▶ **What you should do**: Lay out every one of the rows below as a numbered list, leaving out the blank lines.

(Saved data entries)
— Start —

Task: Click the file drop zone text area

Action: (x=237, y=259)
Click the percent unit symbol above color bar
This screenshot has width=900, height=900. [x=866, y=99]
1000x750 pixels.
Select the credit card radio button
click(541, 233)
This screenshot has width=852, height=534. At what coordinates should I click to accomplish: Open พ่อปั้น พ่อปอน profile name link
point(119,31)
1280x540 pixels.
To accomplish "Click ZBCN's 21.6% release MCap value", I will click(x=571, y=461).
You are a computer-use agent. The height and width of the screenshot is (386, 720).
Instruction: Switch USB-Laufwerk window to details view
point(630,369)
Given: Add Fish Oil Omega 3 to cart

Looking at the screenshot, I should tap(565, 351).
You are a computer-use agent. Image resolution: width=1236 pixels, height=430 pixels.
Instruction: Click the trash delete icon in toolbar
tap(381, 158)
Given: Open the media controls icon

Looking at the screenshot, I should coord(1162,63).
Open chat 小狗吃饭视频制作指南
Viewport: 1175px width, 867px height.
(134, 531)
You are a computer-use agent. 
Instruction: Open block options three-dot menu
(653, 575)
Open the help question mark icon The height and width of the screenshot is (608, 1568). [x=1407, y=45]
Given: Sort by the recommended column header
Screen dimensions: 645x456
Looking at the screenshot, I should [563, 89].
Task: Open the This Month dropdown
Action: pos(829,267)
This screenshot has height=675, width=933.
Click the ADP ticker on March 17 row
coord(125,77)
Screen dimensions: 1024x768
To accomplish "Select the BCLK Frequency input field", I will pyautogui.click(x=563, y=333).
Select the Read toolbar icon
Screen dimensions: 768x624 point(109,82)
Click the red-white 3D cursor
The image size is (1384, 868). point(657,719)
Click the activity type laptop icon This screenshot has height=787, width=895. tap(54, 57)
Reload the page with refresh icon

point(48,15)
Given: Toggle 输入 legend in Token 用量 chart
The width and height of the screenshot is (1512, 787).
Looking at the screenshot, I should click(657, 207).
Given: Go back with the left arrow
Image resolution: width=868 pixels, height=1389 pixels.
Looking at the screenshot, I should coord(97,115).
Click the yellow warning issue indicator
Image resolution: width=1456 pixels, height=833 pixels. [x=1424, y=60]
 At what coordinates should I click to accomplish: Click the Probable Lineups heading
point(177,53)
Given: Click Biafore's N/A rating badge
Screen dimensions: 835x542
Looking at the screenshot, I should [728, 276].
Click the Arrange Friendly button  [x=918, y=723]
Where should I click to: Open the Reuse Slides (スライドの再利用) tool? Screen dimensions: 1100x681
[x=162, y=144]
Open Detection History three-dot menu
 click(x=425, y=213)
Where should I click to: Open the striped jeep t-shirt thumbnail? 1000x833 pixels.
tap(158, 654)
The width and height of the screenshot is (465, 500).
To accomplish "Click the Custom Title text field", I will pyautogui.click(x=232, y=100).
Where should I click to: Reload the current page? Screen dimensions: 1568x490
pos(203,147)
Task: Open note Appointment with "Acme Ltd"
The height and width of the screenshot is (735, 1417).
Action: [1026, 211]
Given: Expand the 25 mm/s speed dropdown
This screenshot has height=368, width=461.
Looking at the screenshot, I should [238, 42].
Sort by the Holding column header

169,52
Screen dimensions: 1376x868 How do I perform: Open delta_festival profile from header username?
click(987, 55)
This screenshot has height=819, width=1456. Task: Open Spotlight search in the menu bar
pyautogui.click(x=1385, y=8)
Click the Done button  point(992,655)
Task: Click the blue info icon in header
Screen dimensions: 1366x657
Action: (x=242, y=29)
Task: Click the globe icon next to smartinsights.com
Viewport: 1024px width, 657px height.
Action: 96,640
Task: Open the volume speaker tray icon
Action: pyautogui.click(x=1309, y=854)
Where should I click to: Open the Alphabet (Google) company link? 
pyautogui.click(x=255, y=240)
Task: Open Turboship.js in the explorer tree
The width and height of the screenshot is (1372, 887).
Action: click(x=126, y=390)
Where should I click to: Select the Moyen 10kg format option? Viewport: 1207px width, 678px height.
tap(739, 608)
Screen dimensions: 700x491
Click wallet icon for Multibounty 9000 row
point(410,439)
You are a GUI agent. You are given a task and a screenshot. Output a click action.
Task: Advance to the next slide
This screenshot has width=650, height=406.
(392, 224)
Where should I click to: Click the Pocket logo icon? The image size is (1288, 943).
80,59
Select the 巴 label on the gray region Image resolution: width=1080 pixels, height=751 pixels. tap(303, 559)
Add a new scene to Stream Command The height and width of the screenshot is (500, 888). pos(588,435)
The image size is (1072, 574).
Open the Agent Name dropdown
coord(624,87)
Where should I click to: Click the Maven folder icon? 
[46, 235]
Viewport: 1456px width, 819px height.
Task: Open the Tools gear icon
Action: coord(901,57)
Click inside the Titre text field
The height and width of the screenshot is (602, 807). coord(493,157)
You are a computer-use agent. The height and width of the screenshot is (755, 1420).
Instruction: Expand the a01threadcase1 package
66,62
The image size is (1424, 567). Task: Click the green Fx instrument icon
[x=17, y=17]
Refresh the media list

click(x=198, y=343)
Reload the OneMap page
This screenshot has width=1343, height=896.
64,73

— End —

▶ **Answer to this exercise**:
1. Task: Click the file drop zone text area
2. Action: (x=237, y=259)
3. Click the percent unit symbol above color bar
4. This screenshot has width=900, height=900. [x=866, y=99]
5. 1000x750 pixels.
6. Select the credit card radio button
7. click(541, 233)
8. This screenshot has width=852, height=534. At what coordinates should I click to accomplish: Open พ่อปั้น พ่อปอน profile name link
9. point(119,31)
10. 1280x540 pixels.
11. To accomplish "Click ZBCN's 21.6% release MCap value", I will click(x=571, y=461).
12. You are a computer-use agent. The height and width of the screenshot is (386, 720).
13. Instruction: Switch USB-Laufwerk window to details view
14. point(630,369)
15. Given: Add Fish Oil Omega 3 to cart
16. Looking at the screenshot, I should tap(565, 351).
17. You are a computer-use agent. Image resolution: width=1236 pixels, height=430 pixels.
18. Instruction: Click the trash delete icon in toolbar
19. tap(381, 158)
20. Given: Open the media controls icon
21. Looking at the screenshot, I should coord(1162,63).
22. Open chat 小狗吃饭视频制作指南
23. Viewport: 1175px width, 867px height.
24. (134, 531)
25. You are a computer-use agent. 
26. Instruction: Open block options three-dot menu
27. (653, 575)
28. Open the help question mark icon The height and width of the screenshot is (608, 1568). [x=1407, y=45]
29. Given: Sort by the recommended column header
30. Screen dimensions: 645x456
31. Looking at the screenshot, I should [563, 89].
32. Task: Open the This Month dropdown
33. Action: pos(829,267)
34. This screenshot has height=675, width=933.
35. Click the ADP ticker on March 17 row
36. coord(125,77)
37. Screen dimensions: 1024x768
38. To accomplish "Select the BCLK Frequency input field", I will pyautogui.click(x=563, y=333).
39. Select the Read toolbar icon
40. Screen dimensions: 768x624 point(109,82)
41. Click the red-white 3D cursor
42. The image size is (1384, 868). point(657,719)
43. Click the activity type laptop icon This screenshot has height=787, width=895. tap(54, 57)
44. Reload the page with refresh icon
45. point(48,15)
46. Given: Toggle 输入 legend in Token 用量 chart
47. The width and height of the screenshot is (1512, 787).
48. Looking at the screenshot, I should click(657, 207).
49. Given: Go back with the left arrow
50. Image resolution: width=868 pixels, height=1389 pixels.
51. Looking at the screenshot, I should coord(97,115).
52. Click the yellow warning issue indicator
53. Image resolution: width=1456 pixels, height=833 pixels. [x=1424, y=60]
54.  At what coordinates should I click to accomplish: Click the Probable Lineups heading
55. point(177,53)
56. Given: Click Biafore's N/A rating badge
57. Screen dimensions: 835x542
58. Looking at the screenshot, I should [728, 276].
59. Click the Arrange Friendly button  [x=918, y=723]
60. Where should I click to: Open the Reuse Slides (スライドの再利用) tool? Screen dimensions: 1100x681
61. [x=162, y=144]
62. Open Detection History three-dot menu
63.  click(x=425, y=213)
64. Where should I click to: Open the striped jeep t-shirt thumbnail? 1000x833 pixels.
65. tap(158, 654)
66. The width and height of the screenshot is (465, 500).
67. To accomplish "Click the Custom Title text field", I will pyautogui.click(x=232, y=100).
68. Where should I click to: Reload the current page? Screen dimensions: 1568x490
69. pos(203,147)
70. Task: Open note Appointment with "Acme Ltd"
71. The height and width of the screenshot is (735, 1417).
72. Action: [1026, 211]
73. Given: Expand the 25 mm/s speed dropdown
74. This screenshot has height=368, width=461.
75. Looking at the screenshot, I should [238, 42].
76. Sort by the Holding column header
77. 169,52
78. Screen dimensions: 1376x868 How do I perform: Open delta_festival profile from header username?
79. click(987, 55)
80. This screenshot has height=819, width=1456. Task: Open Spotlight search in the menu bar
81. pyautogui.click(x=1385, y=8)
82. Click the Done button  point(992,655)
83. Task: Click the blue info icon in header
84. Screen dimensions: 1366x657
85. Action: (x=242, y=29)
86. Task: Click the globe icon next to smartinsights.com
87. Viewport: 1024px width, 657px height.
88. Action: 96,640
89. Task: Open the volume speaker tray icon
90. Action: pyautogui.click(x=1309, y=854)
91. Where should I click to: Open the Alphabet (Google) company link? 
92. pyautogui.click(x=255, y=240)
93. Task: Open Turboship.js in the explorer tree
94. The width and height of the screenshot is (1372, 887).
95. Action: click(x=126, y=390)
96. Where should I click to: Select the Moyen 10kg format option? Viewport: 1207px width, 678px height.
97. tap(739, 608)
98. Screen dimensions: 700x491
99. Click wallet icon for Multibounty 9000 row
100. point(410,439)
101. You are a GUI agent. You are given a task and a screenshot. Output a click action.
102. Task: Advance to the next slide
103. This screenshot has width=650, height=406.
104. (392, 224)
105. Where should I click to: Click the Pocket logo icon? The image size is (1288, 943).
106. 80,59
107. Select the 巴 label on the gray region Image resolution: width=1080 pixels, height=751 pixels. tap(303, 559)
108. Add a new scene to Stream Command The height and width of the screenshot is (500, 888). pos(588,435)
109. The image size is (1072, 574).
110. Open the Agent Name dropdown
111. coord(624,87)
112. Where should I click to: Click the Maven folder icon? 
113. [46, 235]
114. Viewport: 1456px width, 819px height.
115. Task: Open the Tools gear icon
116. Action: coord(901,57)
117. Click inside the Titre text field
118. The height and width of the screenshot is (602, 807). coord(493,157)
119. You are a computer-use agent. The height and width of the screenshot is (755, 1420).
120. Instruction: Expand the a01threadcase1 package
121. 66,62
122. The image size is (1424, 567). Task: Click the green Fx instrument icon
123. [x=17, y=17]
124. Refresh the media list
125. click(x=198, y=343)
126. Reload the OneMap page
127. This screenshot has width=1343, height=896.
128. 64,73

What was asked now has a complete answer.